スマートフォン、デジタルカメラ、自動車、産業機器、医療機器など、さまざまな分野でのアプリケーションが期待されるイメージセンサ市場において、ソニーは、裏面照射型CMOSセンサをベースとしたさまざまな独自技術で、高画質と多機能/高性能を実現する製品を産み出し、世界をリードし続けている。
同社は1983年に最初のイメージセンサを出荷して以降、2019年5月に累積出荷数量100億個達成し、世界シェアの5割を握っている。それでもさらなる増産のため、長崎工場の隣接地に新たなファブ建設を決め、シェア6割を目指すとしている。2019年の半導体企業売上高ランキングで、キオクシア(旧東芝メモリ)を抜いて日本トップの半導体企業になることが確実のソニーのCMOSイメージセンサ(CIS)製造を担当するソニーセミコンダクタマニュファクチャリング(本社:熊本、以下ソニーと略記)の門村慎吾氏(技監)が、「AEC/APC Symposium Asia 2019」にて招待講演を行い、ソニーのCIS製造戦略について語った。
増加するプロセスコストを生産技術力の向上で解決
門村氏は「ソニーのCIS生産拠点(熊本、長崎、大分、山形)において、デバイスの高性能化に伴うプロセスコストの増加を製造技術力で解決するためのものづくりを目指して、ビッグデータ分析やAI関連技術を駆使した工場のスマート化に取り組んでいる」ことを強調し、最先端のものづくりの現場で行われている活動を紹介した。
ソニーは、スマートファクトリを目指して次のような7つのプロジェクトを立ち上げて活動を行っているという。

検討対象データ:
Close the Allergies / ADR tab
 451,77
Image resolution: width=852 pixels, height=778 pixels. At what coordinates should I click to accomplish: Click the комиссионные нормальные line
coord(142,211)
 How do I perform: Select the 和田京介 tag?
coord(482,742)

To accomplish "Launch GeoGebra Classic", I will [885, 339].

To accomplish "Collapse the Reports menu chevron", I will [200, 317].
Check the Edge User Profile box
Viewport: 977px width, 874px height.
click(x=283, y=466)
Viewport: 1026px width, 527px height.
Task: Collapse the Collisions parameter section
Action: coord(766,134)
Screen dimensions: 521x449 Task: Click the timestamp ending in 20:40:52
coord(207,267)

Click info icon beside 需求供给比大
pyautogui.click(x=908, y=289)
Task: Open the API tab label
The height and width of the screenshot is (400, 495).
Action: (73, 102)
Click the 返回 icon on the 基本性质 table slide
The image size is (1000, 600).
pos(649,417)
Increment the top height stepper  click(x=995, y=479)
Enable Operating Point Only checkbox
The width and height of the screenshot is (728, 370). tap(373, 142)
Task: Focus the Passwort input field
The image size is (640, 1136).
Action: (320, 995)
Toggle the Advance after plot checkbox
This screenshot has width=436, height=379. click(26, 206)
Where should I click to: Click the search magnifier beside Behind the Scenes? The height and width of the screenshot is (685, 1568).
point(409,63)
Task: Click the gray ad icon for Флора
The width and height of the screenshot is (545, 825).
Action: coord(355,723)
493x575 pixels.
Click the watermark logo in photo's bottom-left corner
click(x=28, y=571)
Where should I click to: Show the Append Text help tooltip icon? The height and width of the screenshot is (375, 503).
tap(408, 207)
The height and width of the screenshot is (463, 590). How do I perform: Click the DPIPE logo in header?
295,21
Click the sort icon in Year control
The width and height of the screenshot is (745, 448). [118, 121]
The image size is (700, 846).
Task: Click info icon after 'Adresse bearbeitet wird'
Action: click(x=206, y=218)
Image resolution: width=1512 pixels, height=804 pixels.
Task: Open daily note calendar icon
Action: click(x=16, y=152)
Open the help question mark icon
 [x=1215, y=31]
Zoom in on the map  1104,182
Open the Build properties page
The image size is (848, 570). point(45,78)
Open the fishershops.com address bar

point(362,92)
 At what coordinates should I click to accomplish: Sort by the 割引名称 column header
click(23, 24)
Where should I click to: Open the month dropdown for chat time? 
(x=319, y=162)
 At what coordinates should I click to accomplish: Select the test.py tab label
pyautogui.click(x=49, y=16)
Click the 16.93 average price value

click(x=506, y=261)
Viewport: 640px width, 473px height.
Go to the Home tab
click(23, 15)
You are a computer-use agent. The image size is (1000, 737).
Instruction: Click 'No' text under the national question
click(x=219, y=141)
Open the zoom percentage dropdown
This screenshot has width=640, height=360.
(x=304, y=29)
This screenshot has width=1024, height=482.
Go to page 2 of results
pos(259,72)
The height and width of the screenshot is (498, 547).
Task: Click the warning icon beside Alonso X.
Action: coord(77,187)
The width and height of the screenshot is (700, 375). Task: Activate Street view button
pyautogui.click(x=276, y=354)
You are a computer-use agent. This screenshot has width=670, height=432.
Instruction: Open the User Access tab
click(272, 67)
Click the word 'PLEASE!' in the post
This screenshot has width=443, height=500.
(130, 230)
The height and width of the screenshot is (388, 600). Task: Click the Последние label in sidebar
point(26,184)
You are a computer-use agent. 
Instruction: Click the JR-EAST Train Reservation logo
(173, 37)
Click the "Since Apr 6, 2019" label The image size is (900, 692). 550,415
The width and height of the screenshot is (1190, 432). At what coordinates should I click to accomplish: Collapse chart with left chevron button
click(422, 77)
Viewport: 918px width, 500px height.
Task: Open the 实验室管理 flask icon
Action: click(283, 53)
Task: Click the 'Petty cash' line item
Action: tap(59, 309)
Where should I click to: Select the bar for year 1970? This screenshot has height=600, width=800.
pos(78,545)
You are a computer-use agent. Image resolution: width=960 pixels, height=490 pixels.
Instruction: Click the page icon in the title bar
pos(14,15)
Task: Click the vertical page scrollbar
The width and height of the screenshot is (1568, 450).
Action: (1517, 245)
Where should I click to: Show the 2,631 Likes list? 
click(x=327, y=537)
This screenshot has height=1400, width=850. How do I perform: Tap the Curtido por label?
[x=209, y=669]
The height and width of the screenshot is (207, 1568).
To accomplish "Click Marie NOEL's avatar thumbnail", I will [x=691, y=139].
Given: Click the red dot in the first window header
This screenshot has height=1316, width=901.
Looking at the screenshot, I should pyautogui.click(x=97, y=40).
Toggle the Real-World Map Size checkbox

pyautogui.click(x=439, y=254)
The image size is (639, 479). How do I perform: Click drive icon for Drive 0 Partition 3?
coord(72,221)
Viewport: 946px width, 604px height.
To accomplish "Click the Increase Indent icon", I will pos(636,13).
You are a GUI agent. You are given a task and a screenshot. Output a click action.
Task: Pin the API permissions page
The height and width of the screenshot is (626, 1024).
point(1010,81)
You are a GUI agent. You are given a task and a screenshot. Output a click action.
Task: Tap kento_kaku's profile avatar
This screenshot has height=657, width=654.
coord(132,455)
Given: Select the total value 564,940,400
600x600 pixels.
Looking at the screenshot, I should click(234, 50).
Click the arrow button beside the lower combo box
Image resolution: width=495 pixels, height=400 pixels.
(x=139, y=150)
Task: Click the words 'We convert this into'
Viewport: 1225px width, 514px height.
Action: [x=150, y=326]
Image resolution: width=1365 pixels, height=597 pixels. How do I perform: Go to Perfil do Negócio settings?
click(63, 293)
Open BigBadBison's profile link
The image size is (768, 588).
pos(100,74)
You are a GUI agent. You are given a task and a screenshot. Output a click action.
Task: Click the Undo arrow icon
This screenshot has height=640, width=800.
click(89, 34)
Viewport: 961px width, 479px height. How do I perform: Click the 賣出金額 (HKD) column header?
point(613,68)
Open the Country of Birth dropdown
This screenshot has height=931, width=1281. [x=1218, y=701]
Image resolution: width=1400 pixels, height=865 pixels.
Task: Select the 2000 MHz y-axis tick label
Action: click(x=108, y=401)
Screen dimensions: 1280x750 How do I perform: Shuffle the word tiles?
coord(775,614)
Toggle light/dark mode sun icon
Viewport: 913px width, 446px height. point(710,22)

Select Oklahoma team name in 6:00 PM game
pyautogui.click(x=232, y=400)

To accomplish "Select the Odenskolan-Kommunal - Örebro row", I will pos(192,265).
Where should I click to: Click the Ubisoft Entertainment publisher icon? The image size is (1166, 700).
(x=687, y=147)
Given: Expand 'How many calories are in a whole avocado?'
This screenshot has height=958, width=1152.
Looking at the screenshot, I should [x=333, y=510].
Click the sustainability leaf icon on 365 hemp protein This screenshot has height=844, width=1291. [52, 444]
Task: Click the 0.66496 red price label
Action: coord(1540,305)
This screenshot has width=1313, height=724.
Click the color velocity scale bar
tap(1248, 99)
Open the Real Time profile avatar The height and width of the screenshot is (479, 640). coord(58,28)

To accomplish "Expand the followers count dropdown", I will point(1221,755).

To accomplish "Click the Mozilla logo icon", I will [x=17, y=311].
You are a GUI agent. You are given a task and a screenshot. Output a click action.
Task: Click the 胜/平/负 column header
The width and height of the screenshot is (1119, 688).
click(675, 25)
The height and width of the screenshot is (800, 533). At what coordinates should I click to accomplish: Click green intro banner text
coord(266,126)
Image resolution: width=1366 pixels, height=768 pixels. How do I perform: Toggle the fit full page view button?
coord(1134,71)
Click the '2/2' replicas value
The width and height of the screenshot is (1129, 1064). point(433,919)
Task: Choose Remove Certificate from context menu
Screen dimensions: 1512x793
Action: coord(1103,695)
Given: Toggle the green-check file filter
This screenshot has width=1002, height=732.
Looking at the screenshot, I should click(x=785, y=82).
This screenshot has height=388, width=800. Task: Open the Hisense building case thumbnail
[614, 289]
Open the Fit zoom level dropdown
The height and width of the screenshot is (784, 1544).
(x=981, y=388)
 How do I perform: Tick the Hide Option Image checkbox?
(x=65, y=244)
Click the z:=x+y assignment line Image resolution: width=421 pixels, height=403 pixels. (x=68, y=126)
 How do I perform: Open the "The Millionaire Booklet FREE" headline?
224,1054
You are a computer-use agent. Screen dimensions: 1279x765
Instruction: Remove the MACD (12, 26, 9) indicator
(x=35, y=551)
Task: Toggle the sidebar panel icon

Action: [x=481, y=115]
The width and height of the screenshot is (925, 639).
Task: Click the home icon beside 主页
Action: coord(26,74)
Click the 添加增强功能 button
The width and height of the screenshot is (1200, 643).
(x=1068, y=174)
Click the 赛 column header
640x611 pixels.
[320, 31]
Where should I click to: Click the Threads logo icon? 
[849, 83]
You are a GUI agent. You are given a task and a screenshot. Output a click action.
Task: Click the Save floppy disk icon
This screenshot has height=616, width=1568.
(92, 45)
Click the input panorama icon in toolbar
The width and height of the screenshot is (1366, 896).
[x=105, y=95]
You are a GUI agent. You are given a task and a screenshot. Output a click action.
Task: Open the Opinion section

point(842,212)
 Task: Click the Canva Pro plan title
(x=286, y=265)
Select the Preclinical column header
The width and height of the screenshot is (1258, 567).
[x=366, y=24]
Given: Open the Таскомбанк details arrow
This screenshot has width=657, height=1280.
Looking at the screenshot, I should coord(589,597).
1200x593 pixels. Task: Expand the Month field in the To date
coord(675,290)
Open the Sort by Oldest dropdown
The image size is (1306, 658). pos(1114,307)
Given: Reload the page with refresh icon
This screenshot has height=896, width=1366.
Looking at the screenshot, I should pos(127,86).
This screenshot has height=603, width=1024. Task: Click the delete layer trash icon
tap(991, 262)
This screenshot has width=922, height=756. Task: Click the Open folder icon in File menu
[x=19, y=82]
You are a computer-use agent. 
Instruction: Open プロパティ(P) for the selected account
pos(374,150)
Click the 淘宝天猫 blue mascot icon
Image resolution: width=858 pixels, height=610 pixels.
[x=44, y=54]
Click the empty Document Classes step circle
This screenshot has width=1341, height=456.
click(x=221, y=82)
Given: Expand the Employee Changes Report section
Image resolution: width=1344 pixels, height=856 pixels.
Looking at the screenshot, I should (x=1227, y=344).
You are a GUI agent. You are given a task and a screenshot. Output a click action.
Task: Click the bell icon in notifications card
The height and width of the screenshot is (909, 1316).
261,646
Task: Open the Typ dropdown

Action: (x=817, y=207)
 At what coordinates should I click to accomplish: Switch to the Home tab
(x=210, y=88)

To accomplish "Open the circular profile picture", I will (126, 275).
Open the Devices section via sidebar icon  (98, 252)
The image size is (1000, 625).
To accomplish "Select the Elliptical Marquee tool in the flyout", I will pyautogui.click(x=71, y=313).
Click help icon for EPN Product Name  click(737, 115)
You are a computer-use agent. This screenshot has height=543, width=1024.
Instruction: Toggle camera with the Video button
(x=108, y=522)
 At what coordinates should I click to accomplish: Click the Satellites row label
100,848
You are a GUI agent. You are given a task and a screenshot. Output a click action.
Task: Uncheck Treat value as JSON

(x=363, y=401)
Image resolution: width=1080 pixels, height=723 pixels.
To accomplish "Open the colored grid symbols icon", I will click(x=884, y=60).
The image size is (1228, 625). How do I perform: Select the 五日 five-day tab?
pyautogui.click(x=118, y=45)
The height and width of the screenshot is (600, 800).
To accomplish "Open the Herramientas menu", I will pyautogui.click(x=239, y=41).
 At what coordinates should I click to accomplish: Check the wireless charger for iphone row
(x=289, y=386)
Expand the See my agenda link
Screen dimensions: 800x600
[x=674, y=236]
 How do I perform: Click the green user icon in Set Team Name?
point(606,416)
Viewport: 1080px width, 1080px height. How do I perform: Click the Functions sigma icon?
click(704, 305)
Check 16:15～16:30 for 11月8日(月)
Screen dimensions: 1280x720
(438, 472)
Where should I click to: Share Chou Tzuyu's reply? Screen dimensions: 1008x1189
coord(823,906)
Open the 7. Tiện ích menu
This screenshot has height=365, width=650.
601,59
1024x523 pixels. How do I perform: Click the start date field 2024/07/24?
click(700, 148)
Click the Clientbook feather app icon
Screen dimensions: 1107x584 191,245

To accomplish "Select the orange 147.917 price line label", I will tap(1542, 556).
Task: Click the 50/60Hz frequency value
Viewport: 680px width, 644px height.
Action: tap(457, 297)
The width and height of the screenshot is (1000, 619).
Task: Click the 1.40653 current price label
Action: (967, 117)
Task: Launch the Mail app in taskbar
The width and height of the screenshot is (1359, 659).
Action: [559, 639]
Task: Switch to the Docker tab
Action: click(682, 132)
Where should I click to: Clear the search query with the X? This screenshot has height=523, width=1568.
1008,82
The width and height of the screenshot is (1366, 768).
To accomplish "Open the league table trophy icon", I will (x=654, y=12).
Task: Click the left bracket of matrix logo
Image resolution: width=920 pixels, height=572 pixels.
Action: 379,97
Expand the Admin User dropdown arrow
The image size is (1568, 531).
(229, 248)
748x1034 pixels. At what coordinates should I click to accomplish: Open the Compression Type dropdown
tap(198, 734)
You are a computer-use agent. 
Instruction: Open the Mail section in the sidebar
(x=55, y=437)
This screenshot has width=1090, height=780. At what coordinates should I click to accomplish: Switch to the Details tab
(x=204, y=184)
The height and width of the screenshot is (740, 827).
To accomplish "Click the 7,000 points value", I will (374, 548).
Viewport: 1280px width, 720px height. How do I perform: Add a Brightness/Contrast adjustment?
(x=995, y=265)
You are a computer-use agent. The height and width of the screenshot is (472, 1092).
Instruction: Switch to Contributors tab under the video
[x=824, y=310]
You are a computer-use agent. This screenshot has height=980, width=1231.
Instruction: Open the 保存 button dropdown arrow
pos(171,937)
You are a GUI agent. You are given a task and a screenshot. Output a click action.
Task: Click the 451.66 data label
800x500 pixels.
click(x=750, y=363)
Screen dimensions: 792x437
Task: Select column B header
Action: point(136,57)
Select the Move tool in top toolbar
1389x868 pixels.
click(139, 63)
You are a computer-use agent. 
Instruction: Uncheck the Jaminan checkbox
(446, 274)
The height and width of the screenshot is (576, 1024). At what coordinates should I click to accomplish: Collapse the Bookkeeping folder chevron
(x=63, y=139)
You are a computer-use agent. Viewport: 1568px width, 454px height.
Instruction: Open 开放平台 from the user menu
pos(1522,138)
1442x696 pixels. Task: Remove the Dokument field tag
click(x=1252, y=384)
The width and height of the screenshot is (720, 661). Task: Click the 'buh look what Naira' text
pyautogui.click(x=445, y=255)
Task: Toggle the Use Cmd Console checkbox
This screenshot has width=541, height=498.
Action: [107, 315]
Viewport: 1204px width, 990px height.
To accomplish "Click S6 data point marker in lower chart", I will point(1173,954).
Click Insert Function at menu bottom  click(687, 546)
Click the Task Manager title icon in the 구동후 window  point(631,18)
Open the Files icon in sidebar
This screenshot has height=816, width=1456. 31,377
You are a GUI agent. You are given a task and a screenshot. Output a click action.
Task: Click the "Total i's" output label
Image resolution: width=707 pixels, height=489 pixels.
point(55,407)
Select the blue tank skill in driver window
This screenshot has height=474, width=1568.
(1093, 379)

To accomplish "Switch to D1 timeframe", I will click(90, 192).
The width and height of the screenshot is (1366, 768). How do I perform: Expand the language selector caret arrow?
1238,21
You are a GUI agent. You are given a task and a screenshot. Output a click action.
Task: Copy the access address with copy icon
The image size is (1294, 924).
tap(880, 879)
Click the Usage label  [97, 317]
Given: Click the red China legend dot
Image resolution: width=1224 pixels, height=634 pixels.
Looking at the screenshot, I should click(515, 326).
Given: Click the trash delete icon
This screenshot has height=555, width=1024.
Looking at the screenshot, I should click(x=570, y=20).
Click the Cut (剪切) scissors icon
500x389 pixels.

課題: ソニーのCIS製造を扱った提示本文から、「増加するプロセスコストを生産技術力の向上で解決」で始まり「げて活動を行っているという。」まで続く箇所を、一字一句違えずに書き写してください。

課題への回答:
増加するプロセスコストを生産技術力の向上で解決
門村氏は「ソニーのCIS生産拠点(熊本、長崎、大分、山形)において、デバイスの高性能化に伴うプロセスコストの増加を製造技術力で解決するためのものづくりを目指して、ビッグデータ分析やAI関連技術を駆使した工場のスマート化に取り組んでいる」ことを強調し、最先端のものづくりの現場で行われている活動を紹介した。
ソニーは、スマートファクトリを目指して次のような7つのプロジェクトを立ち上げて活動を行っているという。